Poulet Yassa (Senegal)

Poulet Yassa is a tangy chicken dish from Senegal that is marinated in lemon juice, onions, and mustard before being slow-cooked to perfection. This dish, balanced in sweetness and acidity, is a true obsession for moi and a classic of Senegalese cuisine. Poulet Yassa is one of the dishes that represents the intersection of French and local Senegalese languages, like Wolof, where French serves as an official language while local languages retain their importance in everyday life. You can learn more about this connection of Wolof and French in Speaking Tongues Episode 112. where we spoke with Awa, a Wolof/French to English translator. This episode is a great cooking companion while you try your hand at making this Senegalese favorite!

  • Diakhatou: A term for a hot pepper paste used in some Senegalese dishes.
  • Thieboudienne: The national dish of Senegal featuring rice and fish, often served with similar sides as poulet yassa.
  • Citron confit: Preserved lemon, a key ingredient for adding tanginess to yassa.

Pouding Chômeur (Québec, Canada)

Pouding Chômeur, or “unemployed man’s pudding,” is a classic French-Canadian dessert that originated in Quebec during the Great Depression. Made from simple, affordable ingredients that were always on hand like flour, sugar, butter, and cream, it consists of a cake-like batter that is topped with a rich maple syrup that seeps into the cake as it bakes. This dish reflects the resourcefulness and ingenuity of the working-class Québécois who made do with what they had to create something delicious and comforting. This dessert is a sweet introduction to Québécois culture and its unique variety of French.

  • Tire d’érable : Maple taffy, a popular treat in Québec.
  • Sirop d’érable : Maple syrup, a staple in Canadian cuisine.
  • Bleuet : Blueberry, commonly found in Québec.

Po’e (Tahiti, French Polynesia)

Po’e is a traditional Tahitian pudding made from tropical fruits like banana, papaya, or mango mixed with arrowroot or cassava flour and baked until it turns into a thick, smooth consistency. Serve it with a generous drizzle of coconut milk and you’ll have a sweet, creamy dessert that’s beloved in Tahitian cuisine. As Tahiti is part of French Polynesia, trying your hand at making this dessert offers a way to explore the unique blend of Polynesian and French cultures and the intermingling of the two languages — plus the 5 other languages native to this island nation. In Episode 69, we talked with Moenau, the founder of Poly Lingual all about Tahitian language and culture. This conversation is a terrific listening companion as you prep and dine on this tasty treat.

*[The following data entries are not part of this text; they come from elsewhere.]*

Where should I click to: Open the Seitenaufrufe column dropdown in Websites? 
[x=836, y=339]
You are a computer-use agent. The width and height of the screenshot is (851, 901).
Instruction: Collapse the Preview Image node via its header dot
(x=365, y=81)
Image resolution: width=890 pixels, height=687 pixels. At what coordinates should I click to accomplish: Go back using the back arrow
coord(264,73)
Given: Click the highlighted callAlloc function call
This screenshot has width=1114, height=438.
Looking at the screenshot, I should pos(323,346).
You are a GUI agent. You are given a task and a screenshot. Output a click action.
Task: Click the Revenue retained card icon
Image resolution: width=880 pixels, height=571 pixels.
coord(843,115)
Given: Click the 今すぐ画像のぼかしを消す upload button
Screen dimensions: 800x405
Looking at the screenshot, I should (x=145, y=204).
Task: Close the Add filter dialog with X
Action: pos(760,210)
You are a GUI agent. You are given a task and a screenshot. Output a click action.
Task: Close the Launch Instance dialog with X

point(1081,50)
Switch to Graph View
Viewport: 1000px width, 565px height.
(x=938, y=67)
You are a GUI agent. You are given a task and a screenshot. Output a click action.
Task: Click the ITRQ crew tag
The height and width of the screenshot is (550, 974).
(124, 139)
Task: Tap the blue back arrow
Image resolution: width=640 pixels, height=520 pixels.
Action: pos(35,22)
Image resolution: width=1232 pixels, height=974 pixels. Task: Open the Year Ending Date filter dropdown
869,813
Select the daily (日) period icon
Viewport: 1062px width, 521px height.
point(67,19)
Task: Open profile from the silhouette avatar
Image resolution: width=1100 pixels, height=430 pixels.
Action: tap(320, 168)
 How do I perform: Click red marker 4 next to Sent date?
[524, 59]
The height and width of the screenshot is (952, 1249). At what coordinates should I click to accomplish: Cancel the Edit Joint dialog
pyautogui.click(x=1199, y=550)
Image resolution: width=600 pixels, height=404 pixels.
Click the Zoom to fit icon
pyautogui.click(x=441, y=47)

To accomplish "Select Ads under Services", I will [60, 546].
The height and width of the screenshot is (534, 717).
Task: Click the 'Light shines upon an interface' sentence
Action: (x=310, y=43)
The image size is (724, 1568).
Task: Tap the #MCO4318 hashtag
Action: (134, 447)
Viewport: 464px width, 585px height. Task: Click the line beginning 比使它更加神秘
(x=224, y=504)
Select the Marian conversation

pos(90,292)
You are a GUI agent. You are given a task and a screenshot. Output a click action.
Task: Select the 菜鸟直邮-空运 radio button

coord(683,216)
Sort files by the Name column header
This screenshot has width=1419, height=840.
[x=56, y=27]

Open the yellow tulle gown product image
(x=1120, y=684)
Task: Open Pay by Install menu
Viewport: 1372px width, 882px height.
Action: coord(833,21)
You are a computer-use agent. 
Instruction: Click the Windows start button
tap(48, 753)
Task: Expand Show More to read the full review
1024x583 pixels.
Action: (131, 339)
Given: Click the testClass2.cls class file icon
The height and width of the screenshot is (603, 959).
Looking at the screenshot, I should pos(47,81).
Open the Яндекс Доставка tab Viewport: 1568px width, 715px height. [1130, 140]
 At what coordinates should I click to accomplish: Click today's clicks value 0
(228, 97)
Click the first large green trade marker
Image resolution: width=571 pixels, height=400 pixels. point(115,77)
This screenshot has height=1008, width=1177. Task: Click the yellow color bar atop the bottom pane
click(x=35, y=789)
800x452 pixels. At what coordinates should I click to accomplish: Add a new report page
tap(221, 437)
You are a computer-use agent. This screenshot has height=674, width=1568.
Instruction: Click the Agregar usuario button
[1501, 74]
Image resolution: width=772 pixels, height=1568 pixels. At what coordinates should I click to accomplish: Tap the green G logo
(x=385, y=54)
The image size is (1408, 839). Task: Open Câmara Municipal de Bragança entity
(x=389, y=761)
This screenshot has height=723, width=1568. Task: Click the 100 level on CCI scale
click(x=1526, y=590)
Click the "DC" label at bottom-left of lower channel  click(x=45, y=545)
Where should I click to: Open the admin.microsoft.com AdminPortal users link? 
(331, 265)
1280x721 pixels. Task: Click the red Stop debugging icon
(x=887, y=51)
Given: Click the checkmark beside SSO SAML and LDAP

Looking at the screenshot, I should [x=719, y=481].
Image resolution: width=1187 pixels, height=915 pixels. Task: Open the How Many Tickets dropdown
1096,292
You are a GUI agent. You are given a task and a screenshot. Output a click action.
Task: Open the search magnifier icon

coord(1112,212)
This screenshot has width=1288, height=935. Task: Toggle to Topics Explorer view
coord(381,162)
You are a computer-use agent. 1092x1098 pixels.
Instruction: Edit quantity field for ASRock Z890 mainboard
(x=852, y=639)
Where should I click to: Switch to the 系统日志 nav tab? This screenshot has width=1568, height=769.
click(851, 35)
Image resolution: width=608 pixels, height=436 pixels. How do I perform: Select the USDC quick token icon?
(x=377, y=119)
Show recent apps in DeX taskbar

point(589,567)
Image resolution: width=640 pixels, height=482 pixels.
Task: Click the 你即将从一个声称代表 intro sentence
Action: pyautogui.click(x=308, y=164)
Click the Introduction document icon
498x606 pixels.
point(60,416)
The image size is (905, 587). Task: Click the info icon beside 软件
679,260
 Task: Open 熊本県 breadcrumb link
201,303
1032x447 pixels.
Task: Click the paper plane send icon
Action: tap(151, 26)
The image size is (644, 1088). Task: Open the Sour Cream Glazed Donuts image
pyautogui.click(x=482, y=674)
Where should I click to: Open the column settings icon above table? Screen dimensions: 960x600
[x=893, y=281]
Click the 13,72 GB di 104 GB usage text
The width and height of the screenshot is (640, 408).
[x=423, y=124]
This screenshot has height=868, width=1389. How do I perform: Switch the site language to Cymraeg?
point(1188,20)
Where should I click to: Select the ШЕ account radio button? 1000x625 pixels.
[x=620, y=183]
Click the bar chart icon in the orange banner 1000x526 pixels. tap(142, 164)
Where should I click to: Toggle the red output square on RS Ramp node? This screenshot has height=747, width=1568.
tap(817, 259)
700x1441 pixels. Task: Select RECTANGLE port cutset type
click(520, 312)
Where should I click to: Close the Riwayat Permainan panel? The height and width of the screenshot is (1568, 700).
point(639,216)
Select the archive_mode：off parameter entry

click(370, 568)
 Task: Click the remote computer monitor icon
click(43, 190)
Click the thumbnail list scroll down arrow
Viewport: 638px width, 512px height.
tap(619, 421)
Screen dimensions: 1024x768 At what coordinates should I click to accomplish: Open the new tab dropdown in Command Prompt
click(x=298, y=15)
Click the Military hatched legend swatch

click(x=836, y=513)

  • Tiare : The national flower of Tahiti, often used in cooking and cultural practices.
  • Uru : Breadfruit, a staple food in Tahitian cuisine.
  • Ha’ari : Coconut, a fundamental ingredient in many Polynesian dishes.

Francophone Cuisine

Exploring the diverse cuisines of the Francophone world enriches our palates and our vocabulary but also deepens our understanding of the French language as it is spoken in different cultural contexts. By cooking these dishes, we can connect with the traditions, stories, and languages of regions parts of the world that do not center on European standards. Share your culinary adventures and language-learning experiences with us in the comments below or on social media. Let’s celebrate the vibrant, global world of French together!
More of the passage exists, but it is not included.